Is this a contradiction? Is a husband’s headship and a wife’s submission inconsistent with the aforementioned equality of the sexes? No. No more than Jesus’ equality with God the Father renders inconsistent God’s headship of Christ, or Christ’s submission to the Father. Father and Son are co-equal, yet the Father is head of the Son. Jesus is one with the Father, and yet He fully submits to the will of the Father. It is this blessed mystery that is wrapped up in God’s design for marriage. In the marriage union there should be a picture and demonstration of Christ’s submission, and that through the wife. And in Ephesians 5 we get the complete picture, where we read of the sacrificial love of Christ that should be demonstrated through the husband. Two forms of selflessness; not a dominator/ dominated relationship. Two equally challenging calls to be like Jesus!

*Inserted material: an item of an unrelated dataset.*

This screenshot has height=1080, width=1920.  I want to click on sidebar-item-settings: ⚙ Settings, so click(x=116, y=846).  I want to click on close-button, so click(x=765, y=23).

Where does that leave us today? With these three imperatives – Let men and women together feel free to pray and preach under the Spirit’s leading in the church. Let men and women celebrate their equality and their inter-dependence under God their Father. And let husbands and wives courageously demonstrate, in the divine design of the marriage relationship, self-sacrifice and submission – the noblest characteristics of our Savior.